Environmental Concerns

The mining of beach sands and of fossilized beach placers is often controversial because the operation requires the strip mining of large areas. Often this land is in ecologically sensitive surroundings and contains fragile ecosystems built up on poor sandy soils.

The mining process is ideally modelled on the extraction operations underway in Australia, where the strip mining is followed by rehabilitation of the mined areas including intensive re-vegetation with ecologically similar species, re-contouring of the land to its original shape, including dunes, and management of groundwater resources.
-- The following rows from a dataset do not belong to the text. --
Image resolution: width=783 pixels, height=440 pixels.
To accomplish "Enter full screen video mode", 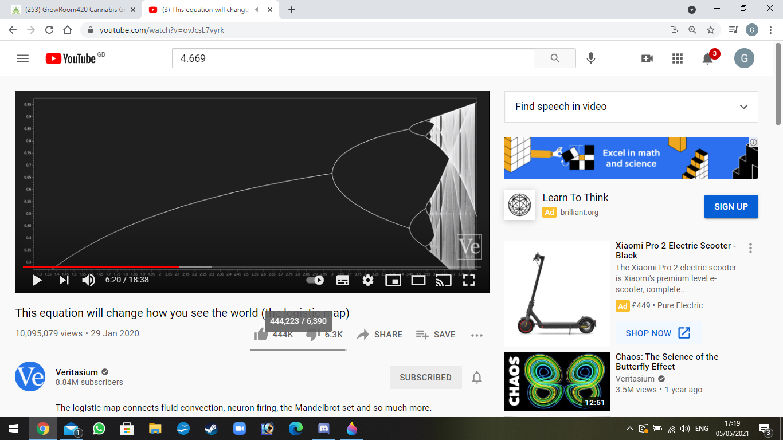I will (x=469, y=280).
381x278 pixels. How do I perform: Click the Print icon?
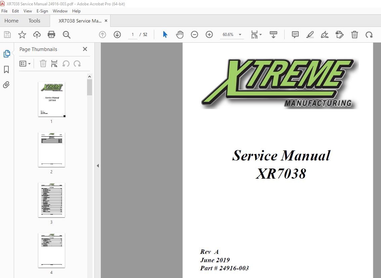pyautogui.click(x=51, y=35)
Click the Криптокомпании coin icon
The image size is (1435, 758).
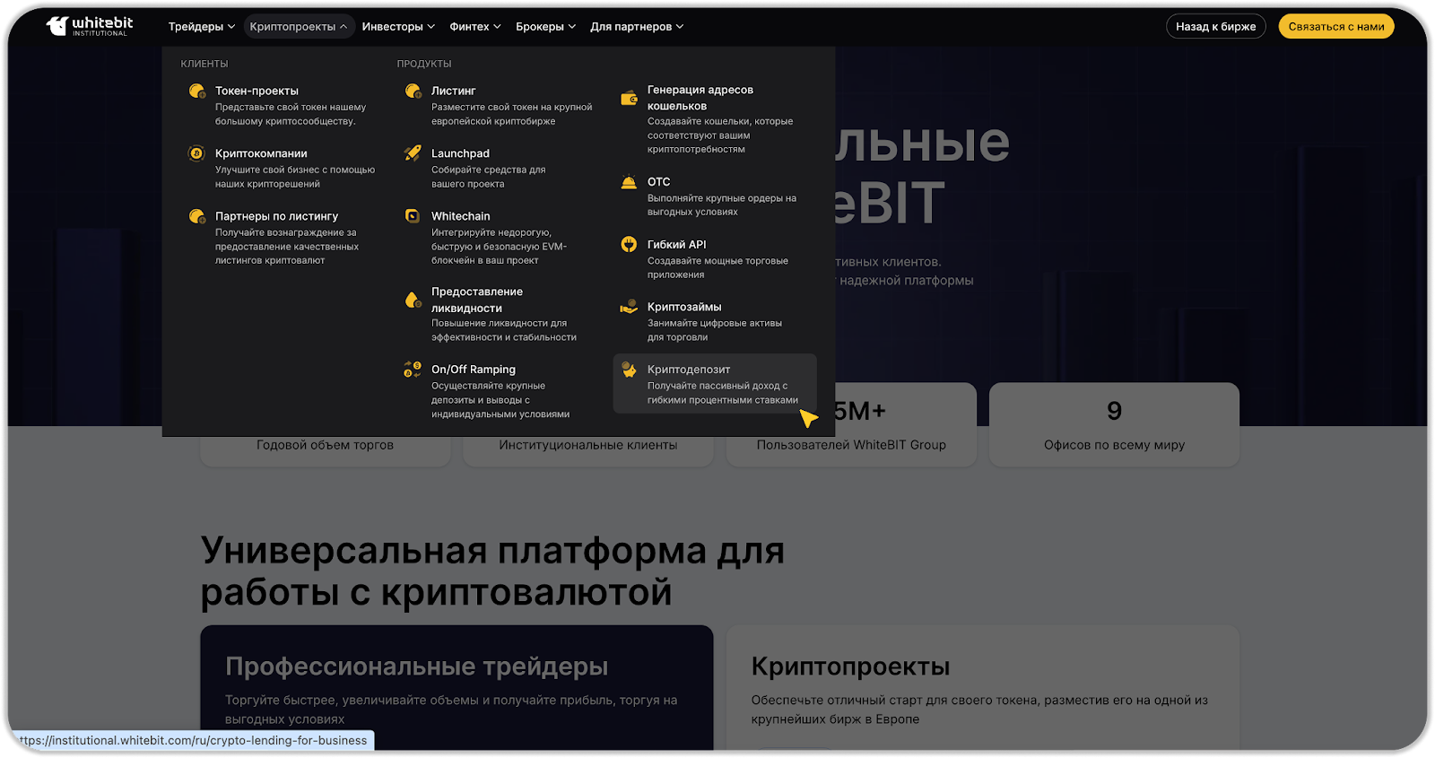[x=196, y=153]
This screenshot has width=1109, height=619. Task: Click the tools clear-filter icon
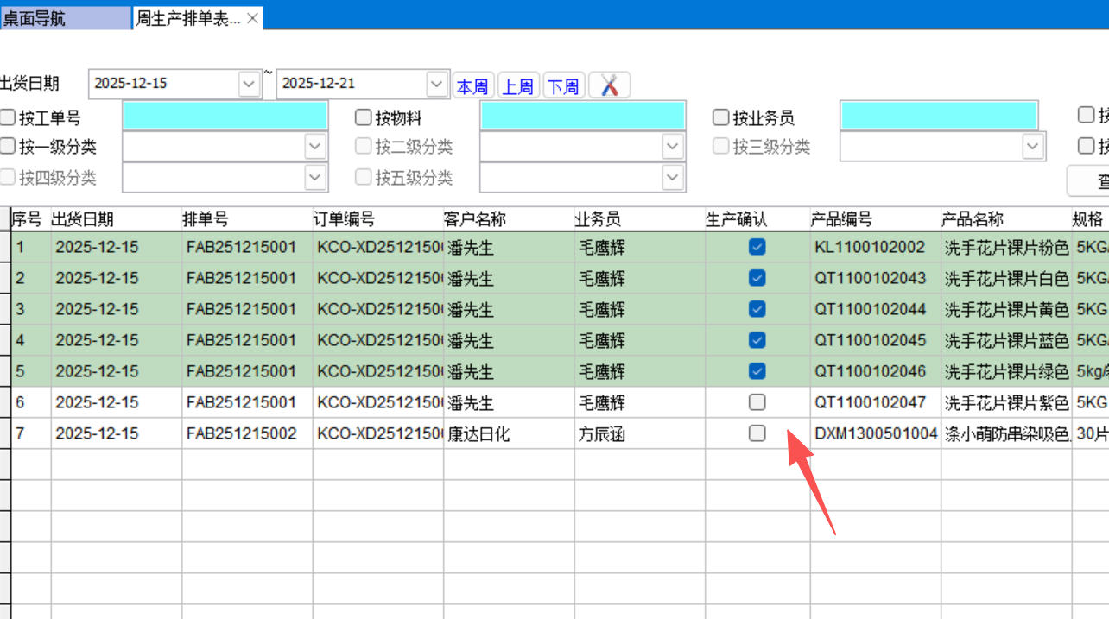(x=610, y=85)
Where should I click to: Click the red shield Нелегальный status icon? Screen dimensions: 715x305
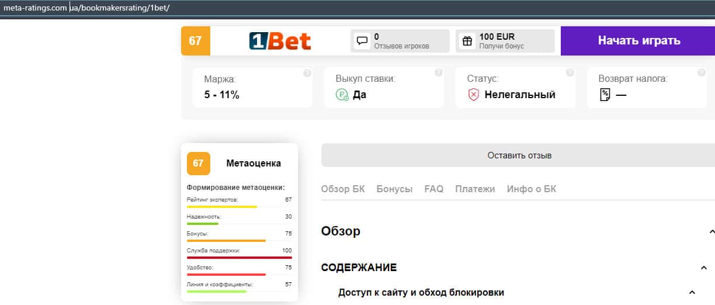click(474, 95)
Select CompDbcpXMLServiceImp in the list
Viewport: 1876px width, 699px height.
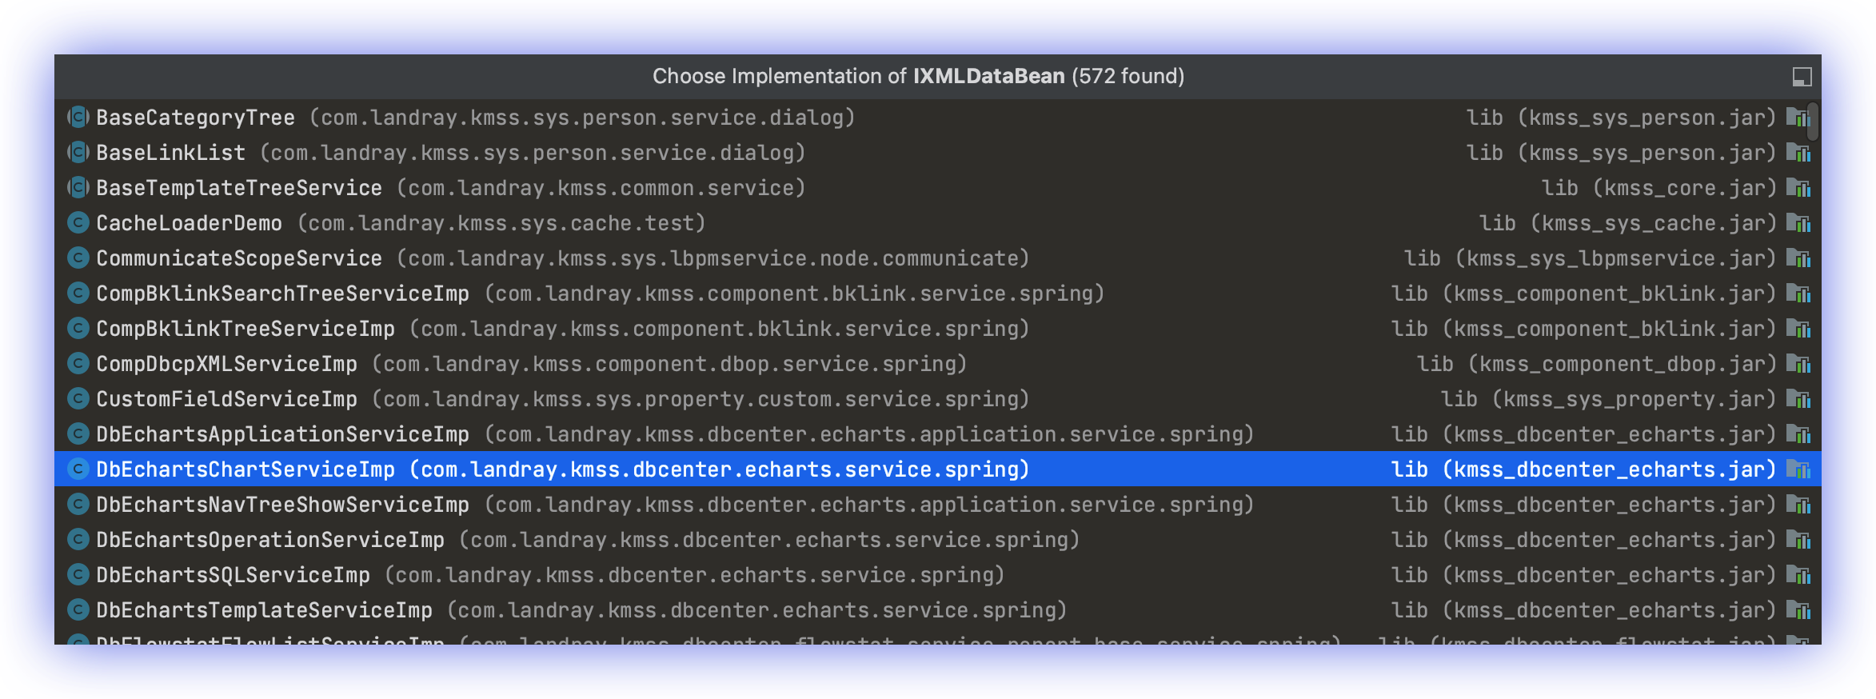coord(938,364)
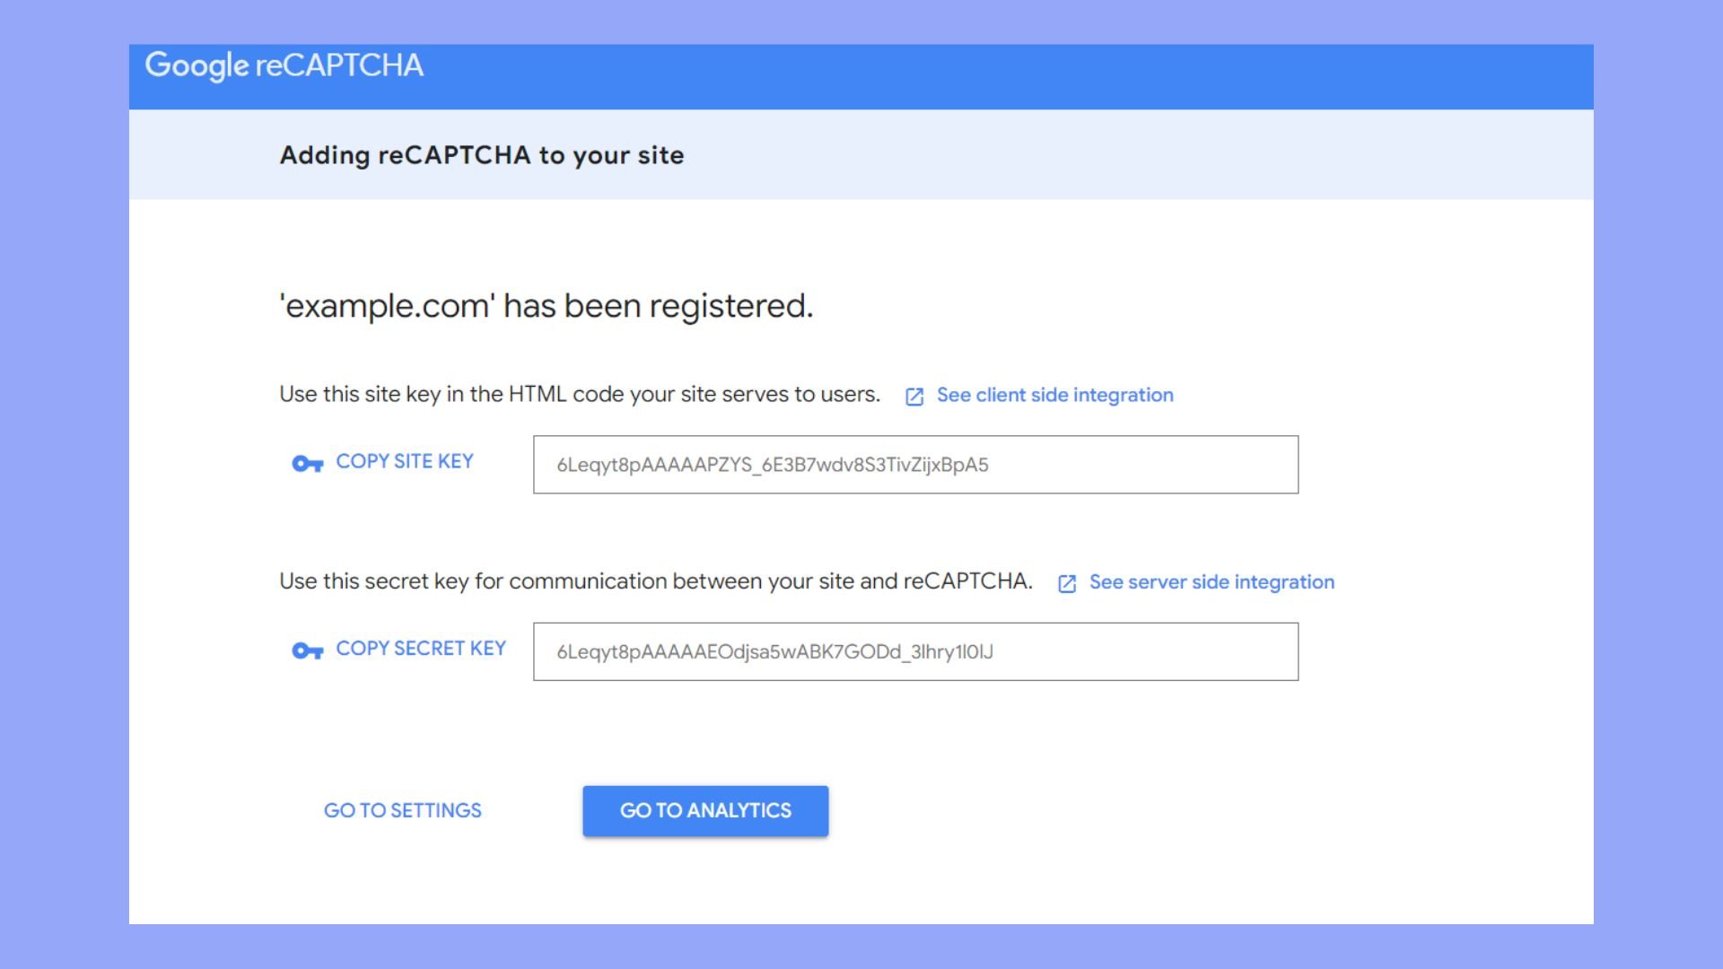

Modern mining practices tend to favor dry mining rather than dredging operations, due to the advent of electrostatic mineral separation processes.

In practice, not all mining of sub-Saharan African deposits is carried out in such an environmentally responsible manner, although some South African mines do practice dune rehabilitation . The mining of the coast of South America, in particular Chile and Ecuador, is carried out in an environmentally responsible manner.

Examples of environmentally sensitive and politically sensitive mineral sands mining operations which have gained public attention and galvanised environmental activism responses to mining proposals include the Tuart-Ludlow mineral sands mine, Western Australia, and the culmination of conservationist efforts to preserve Rainbow Beach and Fraser Island, Queensland, Australia. These latter campaigns successfully lobbied government and saw Fraser Island and Rainbow Beach protected by the High Court of Australia, however the Tuart-Ludlow campaign failed to protect the Tuart forests in coastal Western Australia.

Similar mineral sand mining operations were carried out for 35 years in and adjacent to National Parks at Hawks Nest, New South Wales, and continue to be carried out on Stradbroke Island, Queensland.